Móbil do crime: “Se os sobrinhos morressem, Maria das dores, a mulher de Vicente Urbino, herdaria a vasta fortuna do pai”.
A defesa recorre para a Relação e para o Supremo, mas sem resultados: a pena é agravada para 9 anos de prisão, seguida de degredo por 20 anos, os dois primeiros dos quais passados na prisão. Na manhã de 28 de Maio de 1894, Urbino de Freitas torna-se o presidiário nº 544 da Penitenciária de Lisboa.
Em 1898, é indultado da quinta parte da pena. Transita para o degredo em Angola, em 1901, já depois da morte do seu irmão, que tinha falecido em Agosto de 1899, gastando boa parte da sua fortuna na tentativa de provar a sua inocência.
A sogra Maria Carolina, de 70 anos, que enviuvara em 1891, entretanto, teria desposado um jovem estudante da Academia Politécnica de 25 anos.
Em 1904, D. Carlos indulta-o da pena restante com a cláusula de não pisar território português, pelo que, de África passou para o Brasil.
Em 1913, consegue, já em plena República, vir a Portugal, mas adoece e morre em Outubro desse ano e recebe sepultura no jazigo do cemitério da Lapa, onde já estavam os restos mortais do seu irmão.
Tem a companhia, até ao fim de Maria das Dores, que nunca o abandonaria.
Nos dias de hoje, este episódio da vida da cidade do Porto, que assumiu destaque nacional e rivalizou com a indignação patente, perante o Ultimato Inglês acontecido em Janeiro daquele ano, continua a dividir opiniões, pois há quem continue a acreditar na inocência de Vicente Urbino de Freitas e argumentam:
“Ele era, à data, um bem-sucedido médico e professor da Escola Politécnica e o herdeiro único da fortuna do seu irmão, que não tinha descendência”.
 
 
 
Rua das Flores no fim do século XIX
 
 
 
Prédio onde está, hoje, o “A.S. 1829 Hotel”, no início do século XX, tendo a fonte, que se vê, à esquerda, sido demolida em 1922
 
 
 
 
O drama de Clementina Sarmento
 
 
O Dr. Vicente Urbino teve cinco filhos. Um deles, Emílio Urbino, depois de ter andado pela Bélgica, onde se formou em engenharia, regressou a Portugal e veio encontrar no lugar de perceptora de suas irmãs, uma atraente jovem descendente de fidalgos alentejanos, entretanto, empobrecidos. Chamava-se Clementina Sarmento.
Juraram amarem-se para sempre. Estávamos em 1902.
A mãe do Urbino Emílio, Maria das Dores, não gostou do idílio e despediu a perceptora das filhas.
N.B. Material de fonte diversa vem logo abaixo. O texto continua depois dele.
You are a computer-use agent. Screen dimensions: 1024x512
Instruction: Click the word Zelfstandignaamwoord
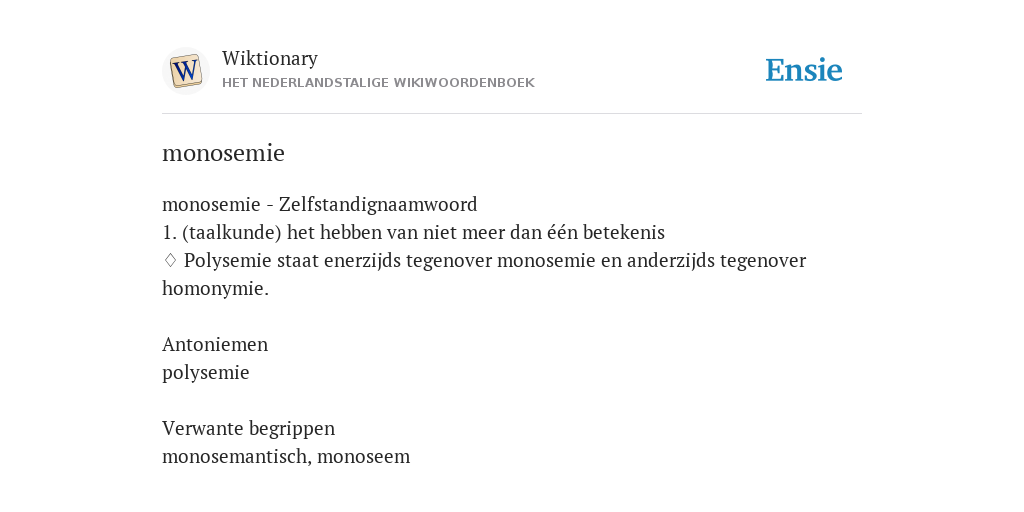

Nesse tempo, Vicente Urbino de Freitas, ainda penava no degredo africano.
A mulher do catedrático, que tinha tomado sobre os seus ombros a educação dos filhos, fez saber ao Urbino Emílio que, para ele, tinha em vista um casamento social e economicamente vantajoso.
Ele é que não aceitou a imposição. Saiu de casa, viajou para Lisboa onde, num quarto de hotel, se suicidou com um tiro na cabeça.
O corpo do infeliz veio para o Porto e foi sepultado no jazigo de família no cemitério da Lapa.
Germano Silva conta a seguir o que se passou:
 
“Dias depois da chegada do corpo do infeliz rapaz, uma jovem rapariga vinda do Alentejo, hospedou-se no melhor hotel que naquele tempo havia na cidade: o Hotel de Francfort, entretanto demolido para a abertura da Avenida dois Aliados.
No dia seguinte, perguntou onde ficava o cemitério da Lapa. Saiu, regressou e não mais foi vista. Quando abriram a porta do quadro onde se hospedara encontraram-na morta com um tiro na cabeça. Era o cadáver da Clementina Sarmento.
Ao lado do corpo estava um pequeno revólver e um papel com um pedido dirigido às suas antigas pupilas:
«… tenho no vosso jazigo um lugar ao lado do nosso mártir. Não se opõe, não? Se acaso derem comigo a tempo, não me chamem á vida, ajudem-me a morrer. As nossas vidas pertenciam-se…»”

 
 
Jazigo de João Freitas Fortuna Júnior, no cemitério da Lapa – Fonte: Revista Visão
 
 
Na foto acima, a primeira lápide superior, à esquerda, é a de Camilo Castelo Branco. A do meio, à direita, com a indicação de CS, é a de Clementina Sarmento.